----- Excerpt to read
If you'd like to connect to a network provider with a virtual device, but the network provider is not present on Equinix Fabric as a seller, they must be able to do one of the following:

  • Have a presence on the Equinix Fabric that they use for buying Equinix Fabric service and be able to use that port as a destination for you to connect to.
  • Have a physical presence in Equinix facilities where they can reserve a physical port for you and generate a Letter of Authorization/Customer Facilities Assignment (LOA/CFA). If the NSP uses this method, the virtual device owner should follow this process to get connected to the LOA/CFA:

    Create a Port

    1. Order the remote port online.

    2. Configure the port.

    3. Load the LOA.

    4. Enter the necessary contacts for physical tie-down work.

    5. Schedule the turn-up call.

    Create Service Profile

    1. Enter basic settings.

    2. Make profile private and add internal users.

    3. Load the port you created.

    4. Specify speeds.

    5. Obtain operational approval where needed.

    Connect to Your Profile

    1. Create a connection from your device (Connect to Self)

    2. Select the profile you created.

    3. Select the appropriate Z-side information (port you create and VLAN provisioned by the NSP).

LOA/CFA

LOA/CFA is permission that the owner of a space in a data center grants to another that allows access to their cage for a certain purpose. The CFA is a specific location in the data center, usually referring to cabinets, shelves, and plugs, where the connection shall occur.

Remote Port

A port is a physical place where interconnection occurs between two parties. The cables from each party are physically plugged together so that data can pass. With a remote port, the port is owned by the customer, but the location is not. The virtual device customer procures a remote port and owns that port in a physical location that the customer has no actual presence in.
----------
----- Dataset content
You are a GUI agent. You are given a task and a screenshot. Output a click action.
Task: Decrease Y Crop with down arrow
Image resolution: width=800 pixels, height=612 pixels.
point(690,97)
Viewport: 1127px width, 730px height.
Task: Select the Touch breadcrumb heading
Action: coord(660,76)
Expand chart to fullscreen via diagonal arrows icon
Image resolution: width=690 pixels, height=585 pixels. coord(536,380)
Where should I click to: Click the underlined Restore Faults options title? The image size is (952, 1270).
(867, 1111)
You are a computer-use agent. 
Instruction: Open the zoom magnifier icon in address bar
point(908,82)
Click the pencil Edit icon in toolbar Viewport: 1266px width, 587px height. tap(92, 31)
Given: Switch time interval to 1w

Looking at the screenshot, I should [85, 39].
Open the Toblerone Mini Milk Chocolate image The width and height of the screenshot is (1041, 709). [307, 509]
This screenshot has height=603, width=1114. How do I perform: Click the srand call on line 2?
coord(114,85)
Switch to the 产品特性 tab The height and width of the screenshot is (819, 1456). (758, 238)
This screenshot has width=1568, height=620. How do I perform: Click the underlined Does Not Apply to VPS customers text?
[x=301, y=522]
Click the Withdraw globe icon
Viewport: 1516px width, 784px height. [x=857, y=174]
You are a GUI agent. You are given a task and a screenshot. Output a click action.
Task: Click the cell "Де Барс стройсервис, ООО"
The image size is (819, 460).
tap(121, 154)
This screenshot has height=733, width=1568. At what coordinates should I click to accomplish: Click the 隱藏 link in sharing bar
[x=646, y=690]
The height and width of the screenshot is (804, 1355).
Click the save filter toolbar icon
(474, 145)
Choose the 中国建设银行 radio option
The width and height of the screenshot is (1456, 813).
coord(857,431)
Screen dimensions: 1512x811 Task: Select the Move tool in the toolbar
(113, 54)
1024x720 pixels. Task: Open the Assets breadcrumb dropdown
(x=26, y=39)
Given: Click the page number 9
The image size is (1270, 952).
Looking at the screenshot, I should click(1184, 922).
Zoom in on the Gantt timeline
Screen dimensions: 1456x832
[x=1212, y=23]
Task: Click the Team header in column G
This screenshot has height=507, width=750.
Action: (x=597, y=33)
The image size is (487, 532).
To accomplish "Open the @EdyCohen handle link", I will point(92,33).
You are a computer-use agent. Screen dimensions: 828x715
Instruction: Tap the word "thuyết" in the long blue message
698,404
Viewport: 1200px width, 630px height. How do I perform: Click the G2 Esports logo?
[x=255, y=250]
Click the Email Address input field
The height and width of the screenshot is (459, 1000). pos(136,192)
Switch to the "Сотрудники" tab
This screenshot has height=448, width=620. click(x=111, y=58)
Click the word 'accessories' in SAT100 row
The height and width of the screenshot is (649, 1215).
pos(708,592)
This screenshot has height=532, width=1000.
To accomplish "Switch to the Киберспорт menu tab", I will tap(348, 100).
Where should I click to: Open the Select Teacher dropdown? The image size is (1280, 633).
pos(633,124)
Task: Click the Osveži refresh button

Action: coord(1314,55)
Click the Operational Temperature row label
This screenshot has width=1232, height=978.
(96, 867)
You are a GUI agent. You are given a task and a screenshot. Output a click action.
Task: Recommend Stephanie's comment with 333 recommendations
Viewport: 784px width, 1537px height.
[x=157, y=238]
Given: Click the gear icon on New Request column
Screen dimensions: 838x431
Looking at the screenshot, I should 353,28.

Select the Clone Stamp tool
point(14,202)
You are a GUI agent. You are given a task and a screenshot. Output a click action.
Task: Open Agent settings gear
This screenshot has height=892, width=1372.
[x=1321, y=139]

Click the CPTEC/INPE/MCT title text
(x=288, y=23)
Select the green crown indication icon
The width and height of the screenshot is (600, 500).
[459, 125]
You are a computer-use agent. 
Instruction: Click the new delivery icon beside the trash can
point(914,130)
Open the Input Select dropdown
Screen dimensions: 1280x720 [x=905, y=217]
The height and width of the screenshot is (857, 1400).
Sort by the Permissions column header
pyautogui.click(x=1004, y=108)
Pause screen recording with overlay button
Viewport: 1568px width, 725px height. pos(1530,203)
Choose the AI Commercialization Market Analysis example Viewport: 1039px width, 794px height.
----------
▶ _What you need to do_:
- A) Report every line of the entries that contains the string "toolbar", matching its case exactly.
- B) Extend the Equinix Fabric passage, beginning after its last sentence.
The Equinix Fabric passage and the entries have no connection to each other.

▶ _Answers to the exercises_:
- A)
Click the pencil Edit icon in toolbar Viewport: 1266px width, 587px height. tap(92, 31)
Click the save filter toolbar icon
Screen dimensions: 1512x811 Task: Select the Move tool in the toolbar

- B)
A remote port can be used when there is no physical CPE router colocated in an Equinix data center. The virtual router can be connected to the Equinix Fabric switch through a Layer-2 service profile with the NSP connection terminated directly on the Equinix Fabric switch. The service profile is owned by the customer who is responsible for setting the correct attributes to establish connectivity.

To connect, place an order with your NSP and then provide Equinix with the LOA/CFA giving Equinix the authorization to connect between the NSP demarcation point and the Equinix Fabric switch. As in the case of a physical connection, you can also connect to any location on the Equinix Fabric (local or remote).

Connect To Your Colocated Resources

Customer provided equipment can be colocated within an Equinix data center. To reach it, you need a physical port on the cloud exchange and a defined service profile to connect the virtual router. The virtual cross-connect can happen between any two locations on the Equinix Fabric (either local or remote). In the diagram below, the owner of a virtual device has connected remotely to a cage in another metro using the Equinix Fabric as the method for reaching the port.

Ultimately, the way we facilitate any connection from virtual to physical, including a network connection from the customer provider, is through the Equinix Fabric.

The reasons for connecting virtual and physical environments include:

  • Connecting the virtual device to a LAN or WAN network

  • Connecting the device to an existing global NSP that the user is contracted with for MPLS, EVPL, Internet, or other telecommunications services

  • Chaining the virtual device to another virtual or physical device or environment off the Equinix platform

  • Attaching the device to the edge of other private resources such as deployed servers, storage, or other IT equipment

Basic Steps and Concepts to Connect

In any of the scenarios explained above, the basic connection steps are about the same.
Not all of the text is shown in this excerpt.